Benchmarks

Offloading performance and model quality, measured on real hardware.

Offloading Performance

Token generation rates with full expert offloading on an RTX 3090 (24 GB VRAM, 64 GB RAM, NVMe SSD).

Model Quant Prefill Decode VRAM Cache Hit
lean-agent-35b Q4_K_M 10-15 tok/s 6.7-7.6 tok/s 93.1%
lean-agent-122b Q4_K_M - 2.3 tok/s -
lean-think-398b Q4_K_M Testing in progress

All measurements on a single RTX 3090 with profile-guided preloading and speculative router prefetch enabled. Model load <1s. Preload throughput: 5.9 GB/s. CopyEngine prefetch hit rate: 81.3%.

Engine Features

Performance infrastructure built into the runtime.

93%

VRAM cache hit rate

LRU cache with profile-guided preloading

81%

Speculative prefetch hit rate

Router predicts next-layer experts ahead of computation

5.9 GB/s

Expert preload throughput

Async I/O via background thread pool

0.83s

Model load time

Core weights into VRAM, experts lazy-loaded via mmap

Bit-identical

Output vs llama.cpp

Cross-validated on 10 diverse prompts, same GGUF weights

Multi-GPU

Pipeline parallelism

Layers split across GPUs, output bit-identical to single-GPU

Hardware Reference Configurations

All benchmarks run on local hardware. No cloud GPUs.
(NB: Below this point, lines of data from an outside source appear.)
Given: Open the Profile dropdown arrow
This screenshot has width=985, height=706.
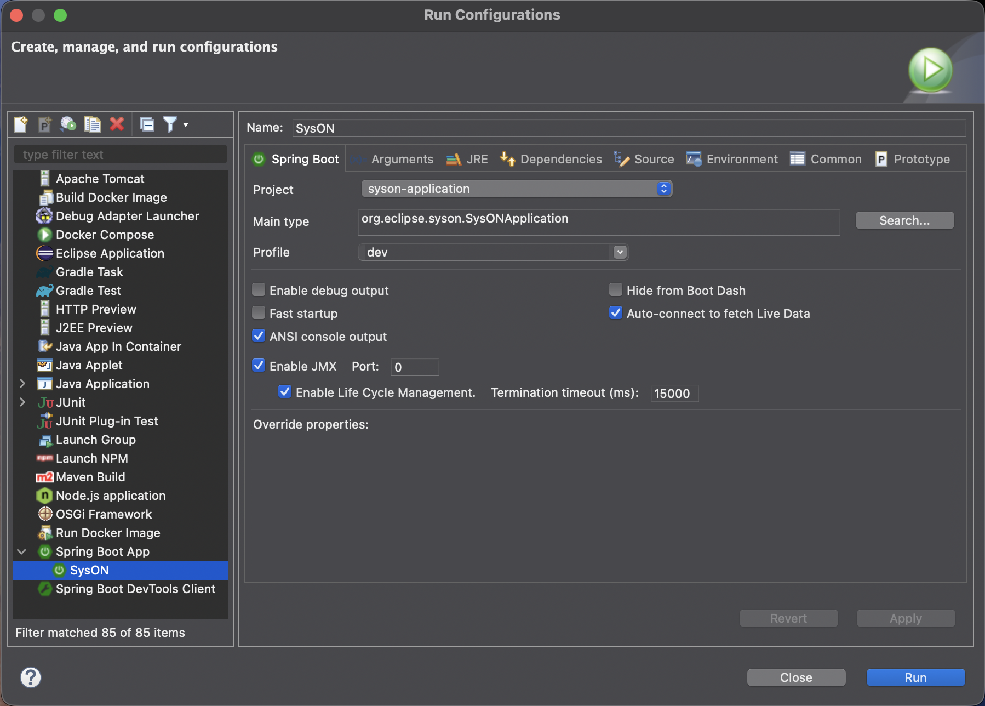Looking at the screenshot, I should coord(620,252).
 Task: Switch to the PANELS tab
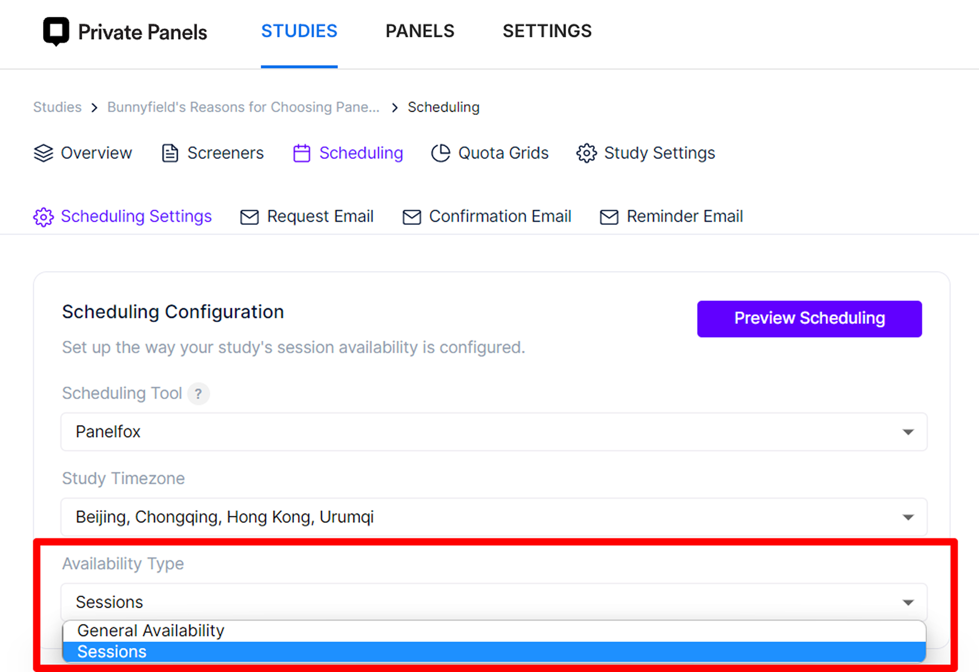tap(420, 31)
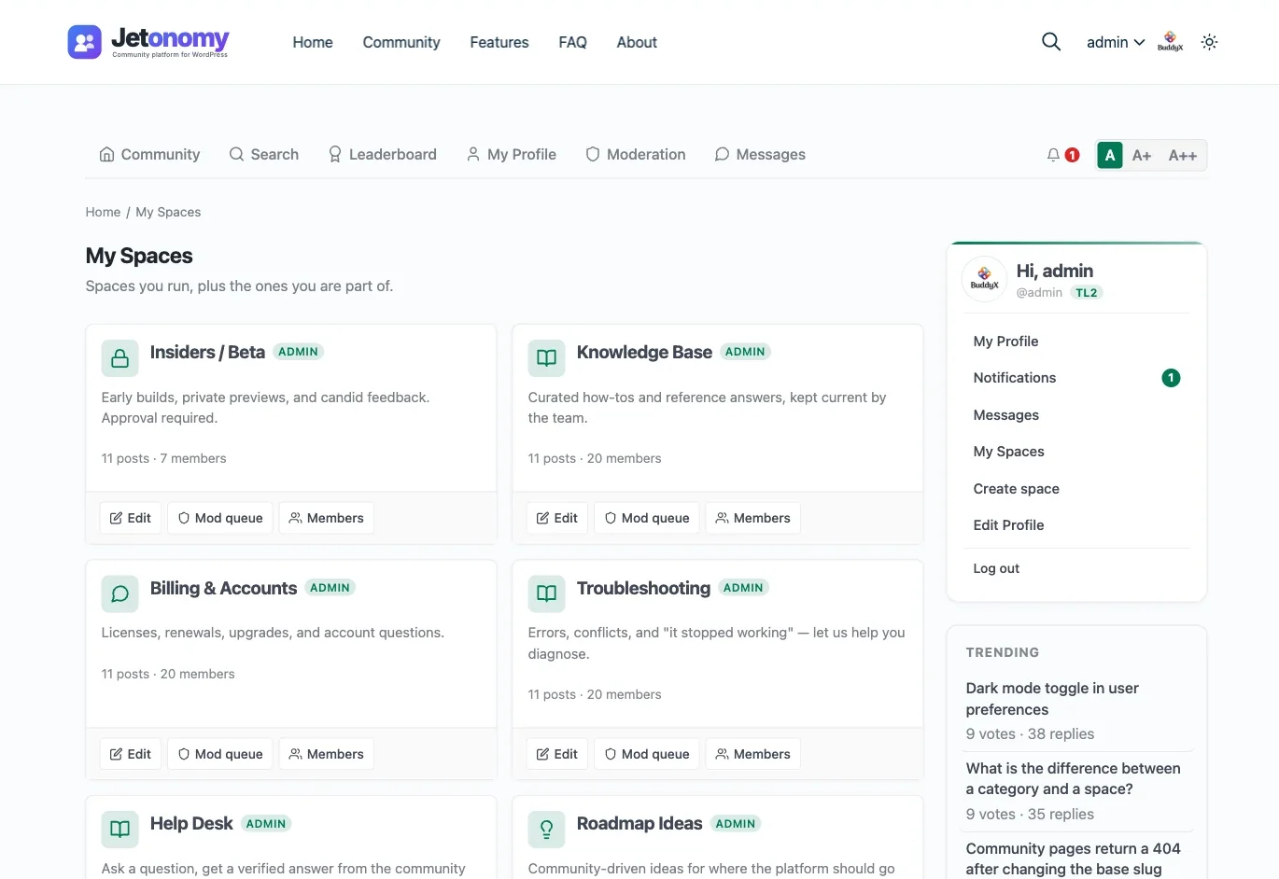Image resolution: width=1279 pixels, height=879 pixels.
Task: Open Dark mode toggle trending topic
Action: 1052,699
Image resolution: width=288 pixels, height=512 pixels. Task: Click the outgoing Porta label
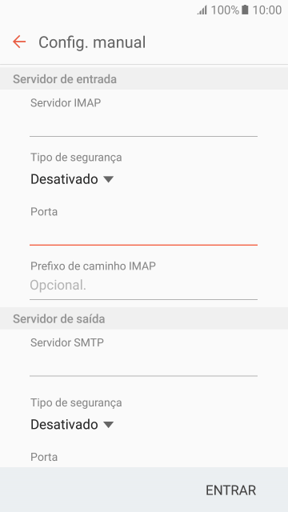click(x=44, y=457)
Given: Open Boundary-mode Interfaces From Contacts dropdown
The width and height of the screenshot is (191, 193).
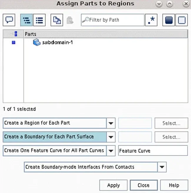Looking at the screenshot, I should coord(162,167).
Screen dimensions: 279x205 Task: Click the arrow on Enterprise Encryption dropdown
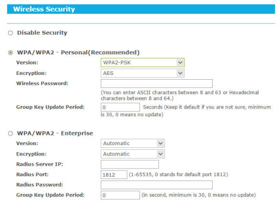tap(161, 154)
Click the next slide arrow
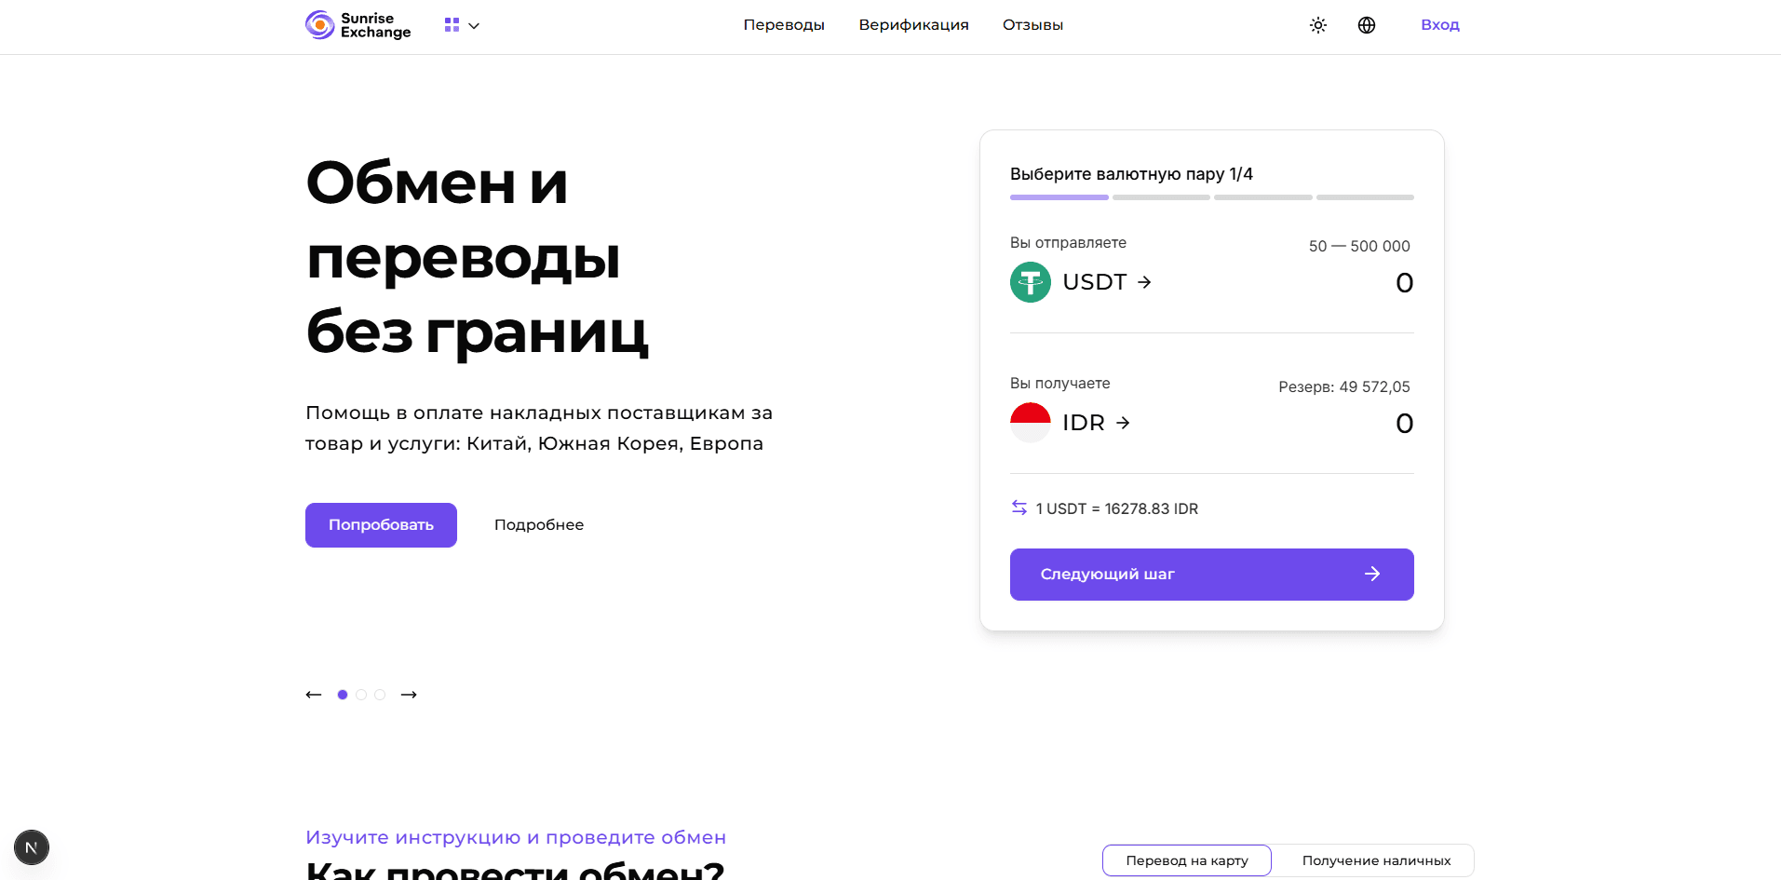The width and height of the screenshot is (1781, 880). 408,694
Tier VRAM RAM NVMe Target Models
Minimal 12 GB 16 GB 1.8 TB lean-agent-35b, lean-coder-80b
Prosumer 24 GB 32 GB 1.8 TB lean-agent-122b
Enthusiast 48 GB 64 GB 1.8 TB lean-reason-397b, lean-think-398b

Model Quality Benchmarks

Standard evals to confirm no capability regression from the lmpack pipeline.

Results coming soon.

MMLU, HumanEval, BFCL, IFEval, GSM8K, MATH - run via lm-evaluation-harness against lean serve.

Methodology

Offloading benchmarks measure tok/s, VRAM cache hit rate, prefetch hit rate, and expert preload throughput. All results from lean bench.

Cross-validation compares lean-engine output against llama.cpp on the same GGUF weights with greedy decoding. 4/10 prompts match token-for-token; 6/10 diverge only in freeform thinking text due to expected FP precision differences.

Quality benchmarks will be run via lm-evaluation-harness against the lean serve OpenAI-compatible API. Models must match base model scores before release.

Hardware: All benchmarks run locally on reference configurations. No cloud GPUs. Results are reproducible.